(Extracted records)
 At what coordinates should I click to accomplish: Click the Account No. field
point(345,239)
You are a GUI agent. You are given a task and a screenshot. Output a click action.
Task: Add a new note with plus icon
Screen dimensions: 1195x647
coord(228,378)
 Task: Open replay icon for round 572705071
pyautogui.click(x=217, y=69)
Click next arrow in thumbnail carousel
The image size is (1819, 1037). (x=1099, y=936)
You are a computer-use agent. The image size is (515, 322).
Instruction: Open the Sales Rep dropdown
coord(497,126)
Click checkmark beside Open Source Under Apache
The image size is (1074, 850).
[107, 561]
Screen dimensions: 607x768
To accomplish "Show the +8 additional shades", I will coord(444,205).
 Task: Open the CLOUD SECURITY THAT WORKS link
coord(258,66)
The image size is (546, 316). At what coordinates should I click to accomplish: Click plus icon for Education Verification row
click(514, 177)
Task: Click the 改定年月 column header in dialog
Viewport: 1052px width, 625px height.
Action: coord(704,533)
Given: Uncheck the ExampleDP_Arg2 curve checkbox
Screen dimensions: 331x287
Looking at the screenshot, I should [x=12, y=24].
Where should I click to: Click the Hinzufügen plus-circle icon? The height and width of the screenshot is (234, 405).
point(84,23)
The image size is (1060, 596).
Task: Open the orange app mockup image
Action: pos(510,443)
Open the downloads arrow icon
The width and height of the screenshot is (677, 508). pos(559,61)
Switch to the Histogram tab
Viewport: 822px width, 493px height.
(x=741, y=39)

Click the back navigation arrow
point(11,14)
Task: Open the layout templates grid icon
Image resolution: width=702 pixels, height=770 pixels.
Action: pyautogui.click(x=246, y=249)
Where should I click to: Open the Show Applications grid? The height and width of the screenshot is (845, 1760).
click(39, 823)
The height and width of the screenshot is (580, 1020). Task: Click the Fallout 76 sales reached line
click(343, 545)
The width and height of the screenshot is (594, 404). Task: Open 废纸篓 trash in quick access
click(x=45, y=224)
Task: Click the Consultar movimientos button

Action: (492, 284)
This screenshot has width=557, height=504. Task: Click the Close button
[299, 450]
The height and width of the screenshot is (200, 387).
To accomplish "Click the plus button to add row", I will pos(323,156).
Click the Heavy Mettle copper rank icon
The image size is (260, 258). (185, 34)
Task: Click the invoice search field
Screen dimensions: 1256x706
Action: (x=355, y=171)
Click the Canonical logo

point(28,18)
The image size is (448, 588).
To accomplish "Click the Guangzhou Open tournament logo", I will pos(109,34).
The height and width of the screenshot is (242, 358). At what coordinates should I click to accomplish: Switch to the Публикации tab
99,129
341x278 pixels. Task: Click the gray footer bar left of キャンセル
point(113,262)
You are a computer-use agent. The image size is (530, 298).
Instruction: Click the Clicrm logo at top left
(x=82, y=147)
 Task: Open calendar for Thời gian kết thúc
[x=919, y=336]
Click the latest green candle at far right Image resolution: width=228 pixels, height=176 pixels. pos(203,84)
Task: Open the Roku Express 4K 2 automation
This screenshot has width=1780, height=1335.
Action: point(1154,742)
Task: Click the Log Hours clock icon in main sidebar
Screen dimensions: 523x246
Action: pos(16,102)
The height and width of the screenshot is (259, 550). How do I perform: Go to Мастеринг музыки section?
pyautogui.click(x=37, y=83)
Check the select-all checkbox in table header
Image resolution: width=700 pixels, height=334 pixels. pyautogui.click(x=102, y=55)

◆ Exercise task: Update the lines above by replacing every occurrence of "Screen dimensions:" with "Screen size:", leaving everything else as it is.

◆ Full response:
 At what coordinates should I click to accomplish: Click the Account No. field
point(345,239)
You are a GUI agent. You are given a task and a screenshot. Output a click action.
Task: Add a new note with plus icon
Screen size: 1195x647
coord(228,378)
 Task: Open replay icon for round 572705071
pyautogui.click(x=217, y=69)
Click next arrow in thumbnail carousel
The image size is (1819, 1037). (x=1099, y=936)
You are a computer-use agent. The image size is (515, 322).
Instruction: Open the Sales Rep dropdown
coord(497,126)
Click checkmark beside Open Source Under Apache
The image size is (1074, 850).
[107, 561]
Screen size: 607x768
To accomplish "Show the +8 additional shades", I will coord(444,205).
 Task: Open the CLOUD SECURITY THAT WORKS link
coord(258,66)
The image size is (546, 316). At what coordinates should I click to accomplish: Click plus icon for Education Verification row
click(514, 177)
Task: Click the 改定年月 column header in dialog
Viewport: 1052px width, 625px height.
Action: coord(704,533)
Given: Uncheck the ExampleDP_Arg2 curve checkbox
Screen size: 331x287
Looking at the screenshot, I should [x=12, y=24].
Where should I click to: Click the Hinzufügen plus-circle icon? The height and width of the screenshot is (234, 405).
point(84,23)
The image size is (1060, 596).
Task: Open the orange app mockup image
Action: pos(510,443)
Open the downloads arrow icon
The width and height of the screenshot is (677, 508). pos(559,61)
Switch to the Histogram tab
Viewport: 822px width, 493px height.
(x=741, y=39)

Click the back navigation arrow
point(11,14)
Task: Open the layout templates grid icon
Image resolution: width=702 pixels, height=770 pixels.
Action: pyautogui.click(x=246, y=249)
Where should I click to: Open the Show Applications grid? The height and width of the screenshot is (845, 1760).
click(39, 823)
The height and width of the screenshot is (580, 1020). Task: Click the Fallout 76 sales reached line
click(343, 545)
The width and height of the screenshot is (594, 404). Task: Open 废纸篓 trash in quick access
click(x=45, y=224)
Task: Click the Consultar movimientos button

Action: (492, 284)
This screenshot has width=557, height=504. Task: Click the Close button
[299, 450]
The height and width of the screenshot is (200, 387).
To accomplish "Click the plus button to add row", I will pos(323,156).
Click the Heavy Mettle copper rank icon
The image size is (260, 258). (185, 34)
Task: Click the invoice search field
Screen size: 1256x706
Action: (x=355, y=171)
Click the Canonical logo

point(28,18)
The image size is (448, 588).
To accomplish "Click the Guangzhou Open tournament logo", I will pos(109,34).
The height and width of the screenshot is (242, 358). At what coordinates should I click to accomplish: Switch to the Публикации tab
99,129
341x278 pixels. Task: Click the gray footer bar left of キャンセル
point(113,262)
You are a computer-use agent. The image size is (530, 298).
Instruction: Click the Clicrm logo at top left
(x=82, y=147)
 Task: Open calendar for Thời gian kết thúc
[x=919, y=336]
Click the latest green candle at far right Image resolution: width=228 pixels, height=176 pixels. pos(203,84)
Task: Open the Roku Express 4K 2 automation
This screenshot has width=1780, height=1335.
Action: point(1154,742)
Task: Click the Log Hours clock icon in main sidebar
Screen size: 523x246
Action: pos(16,102)
The height and width of the screenshot is (259, 550). How do I perform: Go to Мастеринг музыки section?
pyautogui.click(x=37, y=83)
Check the select-all checkbox in table header
Image resolution: width=700 pixels, height=334 pixels. pyautogui.click(x=102, y=55)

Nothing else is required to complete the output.